I found carefully reviewing the suggestions it gave me more work than actually writing the code myself. Granted, I only used it for a day, but many of the suggestions were subtly wrong, needless inefficient, or used outdated/deprecated paradigms/standard library stuff.
I only used it for a language I'm very familiar with. I'd be a lot more hesitant using it for a language I'm less familiar with because I won't be able to spot the problems so easily.
I’ve really found no use for it at all. It doesn’t understand the codebase it’s being used in. I can’t tell it to write a service that gets data from another internal microservice, oh and make sure you do it in the same way the other services are implemented so that this passes code review… it can cough up slightly wrong answers to leetcode problems, but who has a job where that’s useful?
I've found it extremely helpful in writing highly repetitive code that's too complicated for a Regex find/replace. For example, I used it when writing a recursive descent parser in Rust for a hobby project.
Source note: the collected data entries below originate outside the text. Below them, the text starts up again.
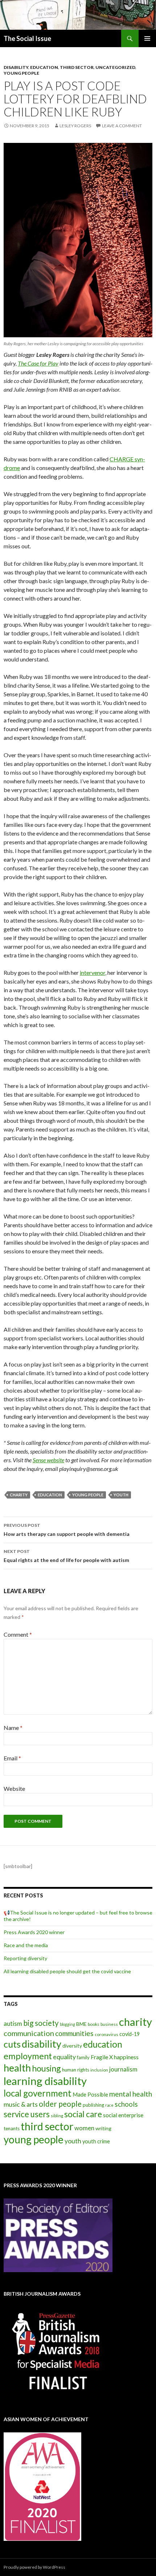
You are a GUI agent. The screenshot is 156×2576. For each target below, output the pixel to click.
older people (60, 2103)
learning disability (45, 2080)
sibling (57, 2115)
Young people (21, 73)
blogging (67, 2024)
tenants (12, 2128)
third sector (47, 2126)
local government (37, 2093)
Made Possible (90, 2094)
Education (44, 67)
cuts (12, 2044)
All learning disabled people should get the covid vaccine (67, 1971)
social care (83, 2114)
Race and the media (26, 1945)
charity (19, 1494)
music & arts (21, 2104)
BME (81, 2024)
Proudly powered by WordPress (34, 2567)
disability (41, 2044)
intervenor (92, 972)
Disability (16, 67)
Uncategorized (115, 67)
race (109, 2105)
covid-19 (129, 2034)
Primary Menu (147, 38)
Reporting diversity (25, 1958)
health (17, 2068)
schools (126, 2104)
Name (13, 1727)
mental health (130, 2094)
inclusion (99, 2070)
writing (103, 2128)
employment (28, 2056)
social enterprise (123, 2115)
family (83, 2057)
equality (64, 2057)
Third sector (77, 67)
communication (29, 2033)
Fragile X (102, 2056)
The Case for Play (38, 363)
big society (41, 2023)
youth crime (96, 2141)
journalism (123, 2069)
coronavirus (106, 2034)
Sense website (48, 1459)
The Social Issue (27, 38)
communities (74, 2033)
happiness (126, 2056)
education (50, 1494)
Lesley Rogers (75, 125)
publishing (93, 2105)
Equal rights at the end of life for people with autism (66, 1556)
I wrote the grammar in a comment at the top of the file, wrote and imported the AST enum, and wrote the first production. After that, I just prompted Copilot and it worked its way down the grammar, producing the parser functions one at a time. The CLion integration was able to consider the imported data structures as part of the prompt, so it even stored everything in the correct AST nodes.
For something like that, it's easy to verify that it did it correctly (through visual inspection and testing), and it allowed me to write the entire parser in about 2-3 seconds per rule.
I only used it for a language I'm very familiar with. I'd be a lot more hesitant using it for a language I'm less familiar with because I won't be able to spot the problems so easily.